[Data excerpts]
------------------------------------------------------------------------
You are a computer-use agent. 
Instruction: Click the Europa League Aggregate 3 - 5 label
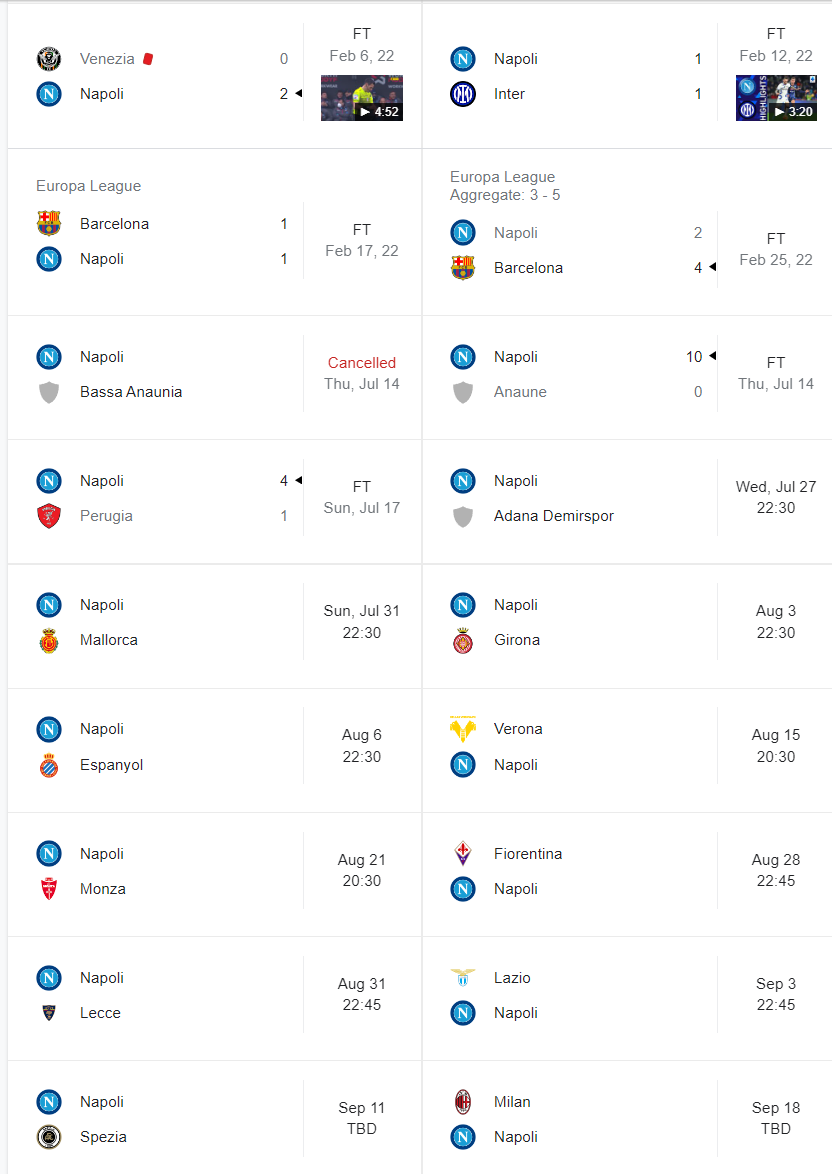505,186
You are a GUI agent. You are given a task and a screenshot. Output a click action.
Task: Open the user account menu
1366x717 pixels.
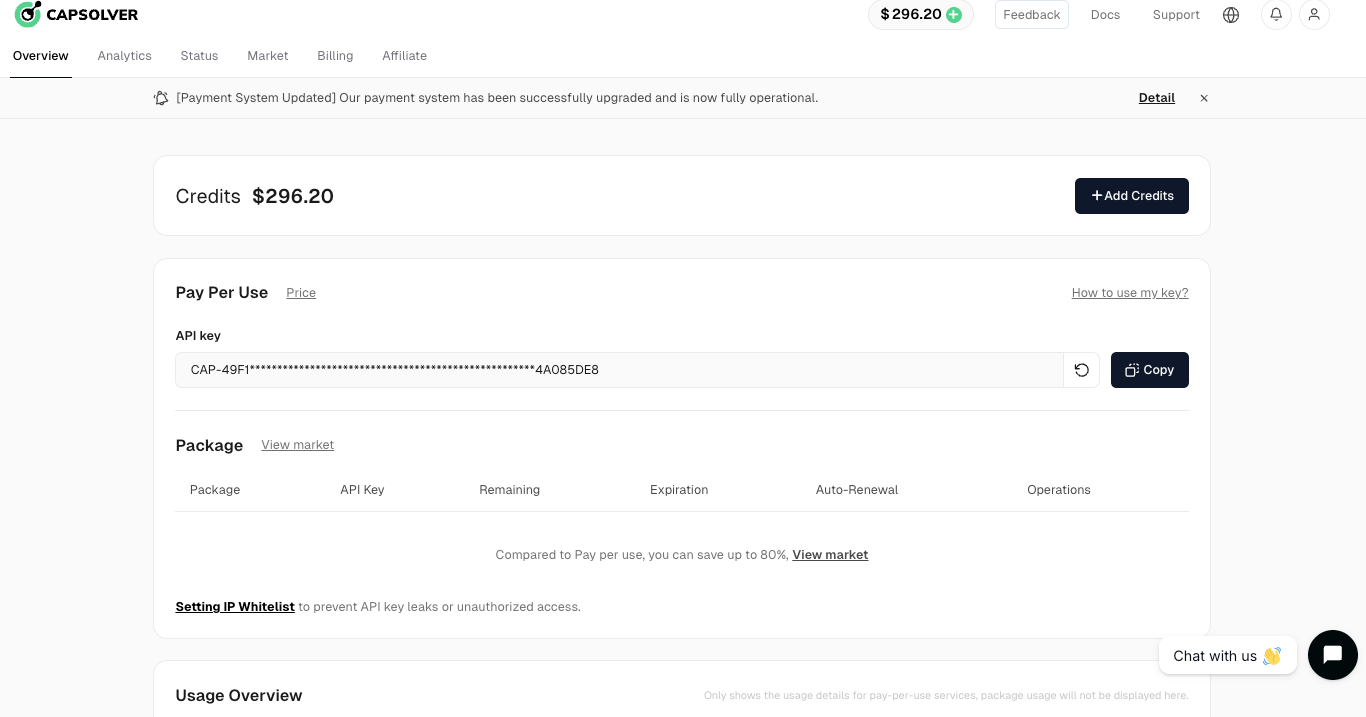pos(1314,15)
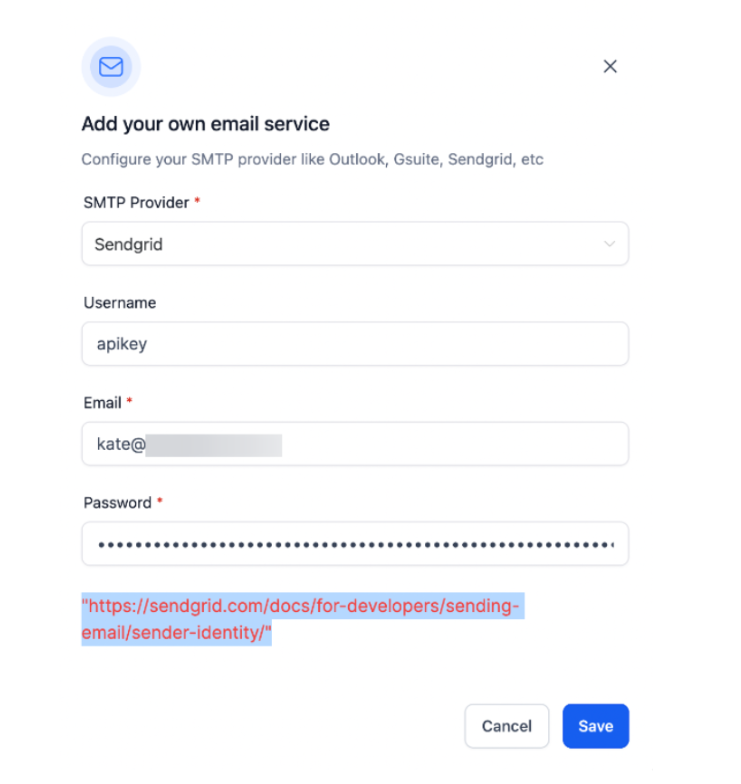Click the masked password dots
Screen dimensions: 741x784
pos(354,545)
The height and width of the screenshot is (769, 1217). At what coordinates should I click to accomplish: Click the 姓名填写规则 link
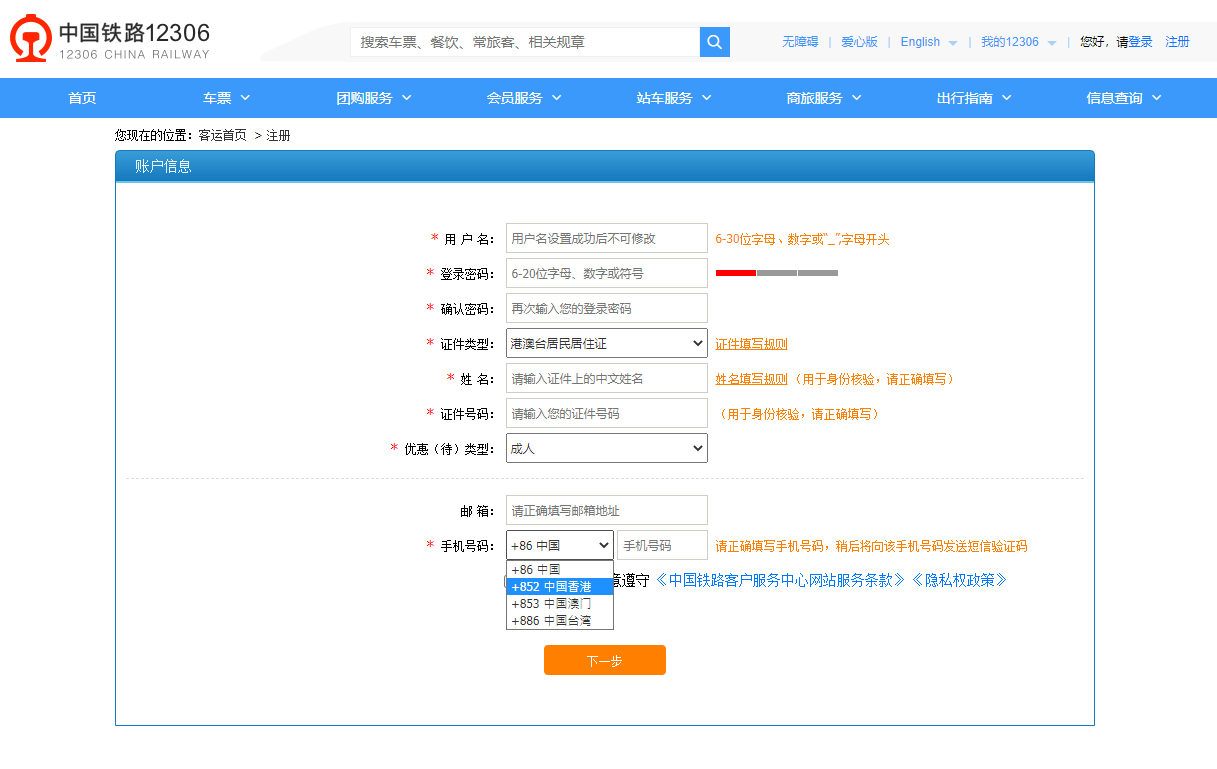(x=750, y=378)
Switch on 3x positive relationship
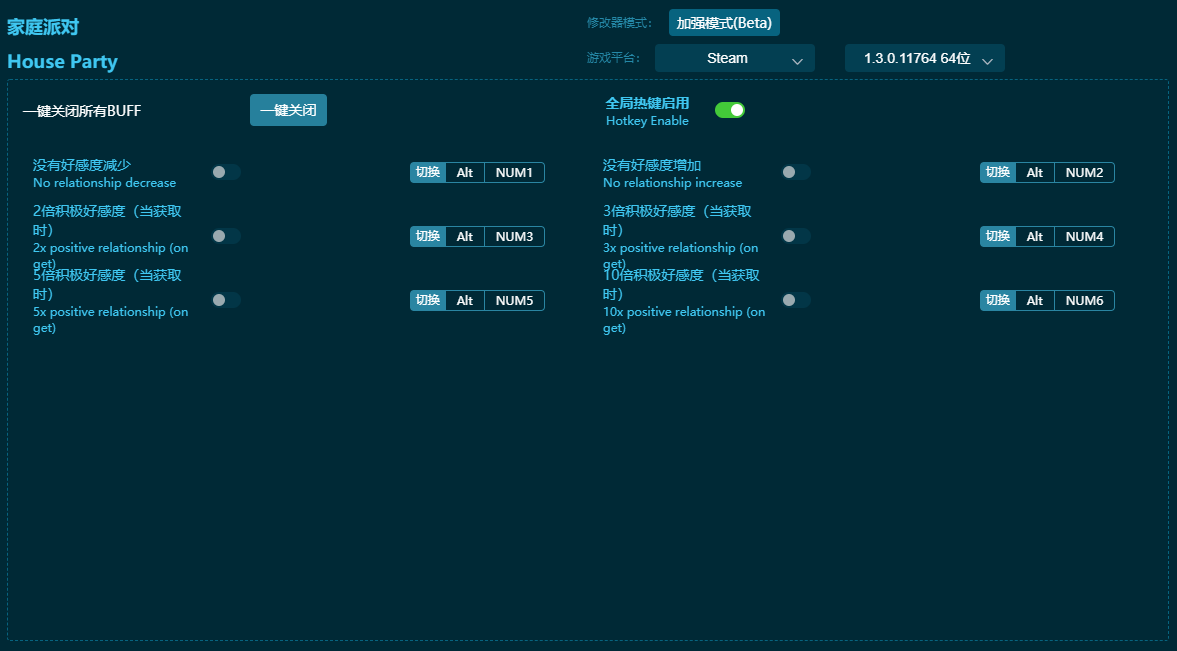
------------------------------------------------------------------------
» WHAT IS BEING ASKED: Print, please, exactly the lines from the one holding "The height and" through the final line of the data, both included, while leaving out each picture.

» TASK RESPONSE:
The height and width of the screenshot is (769, 1217). At what coordinates should I click to accomplish: Click the 姓名填写规则 link
(x=750, y=378)
Switch on 3x positive relationship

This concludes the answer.